I suppose one could misconstrue gay to mean homosexual. The A. Lincoln blog even admits that by that stretch of a definition, Lincoln may have been gay: "So did Lincoln and Buchanan have same-sex relations other men? Possibly. ...But be that as it may, neither man was "gay."

Because if one cannot strike a pose, "act a diva", and embrace the inevitable gay lifestyle that all gays put at the "center of their gravity", than can one really be gay?


Wednesday, September 10, 2008

Abe Lincoln: Dwarf, Lout

Abe Lincoln was a dwarf and a clod whose mythical reputation has been exaggerated by historians. That's what President John Tyler's son Lyon Tyler argued anyway.

In pamphlets, books, and, one assumes, the walls of bathroom stalls, he viciously attacked Lincoln's record. He compared John Brown to Sacco and Vanzetti, equated the Union army with 1920's anarchist violence, and blamed Lincoln for World War I. He called him a backwoods idiot in a pamphlet titled "Are Handkerchiefs Superfluous?
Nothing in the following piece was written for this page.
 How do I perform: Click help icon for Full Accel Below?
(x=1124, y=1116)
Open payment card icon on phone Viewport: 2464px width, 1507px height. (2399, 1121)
Lincoln Thought So." To him Lincoln was a "word juggler" and the Gettysburg Address was "a gilded fraud" and "bad sophism".

As long as you're reinventing the past, why stop with trashing Lincoln? Lyon Tyler agreed, arguing that slaves were "the most spoiled domestics in the world....The Southerners took the negro as a barbarian and cannibal, civilized him, supported him, clothed him, and turned him out a better Christian than Abraham Lincoln, who was a free thinker, if not an atheist."

He might as well have argued that Lincoln was a dwarf... and in fact he did (metaphorically at least); the title of his anti-Lincoln pamphlet was "John Tyler and Abraham Lincoln: Who was the Dwarf? A Reply to a Challenge"


H.T. to Dan Monroe "Lincoln the Dwarf: Lyon Gardiner Tyler's War on the Mythical Lincoln"

Monday, September 8, 2008

Wet Blanket Wolfson

Hillary Clinton strategist Howard Wolfson dashes our collective hopes of a vicious, clawing, cat fight between Hillary Clinton and Sarah Palin:

"The questions are fair, but what undergirds them is an obsession in our popular culture with the "cat fight," an offensive term that describes the spectacle of two well known women fighting with one another..... Don't hold your breath. It's not going to happen."

Actually, I'm in 100% agreement with Wolfson. A cat fight is a petty sexist spectacle that demeans the participants and onlookers alike; distracting the public narrative from what should be a serious and erudite discussion of the real issues that face our nation. Let's all say it togethor: we don't want a Hillary vs Palin cat fight.

What we want is a Hillary vs Palin duel. Broadswords. At dawn. If it was good enough for Lincoln, it's good enough for them... That is unless they think they're better than Lincoln. Are they suggesting they're better than Lincon? I smell a gaffe!

Thursday, September 4, 2008

McCain Acceptance Speech Response

While we here at the Washington Pugilist are editorially bipartisan with regard to the outcome of the upcoming election- having affirmed and reaffirmed our philosophical commitment to the clinical study, analysis, and reportage of imaginary fistfights- we do feel the need to offer an official response to candidate McCain following his decidedly minced words about what it means to fight.

McCain's acceptance speech this evening acted as much as a call to service for Americans as it did to elucidate core discrepancies between himself and candidate Obama. Making sweeping declamations culled from outstanding first-hand experience about the nature, necessity and effect that war and combat can have on an individual, he convincingly played the role of the war-hewn scholar.

In the end, though, what will be seen as a tactical failing amongst an underserved constituency- that being the national network of bullies, thugs, goons, muggers, and hired guns- was summed up by these few, short sentences:
I don’t mind a good fight. For reasons known only to God, I’ve had quite a few tough ones in my life. But I learned an important lesson along the way: In the end, it matters less that you can fight. What you fight for is the real test.
To candidate McCain, we respond thusly: uhhh, no...no, no, no, no. No.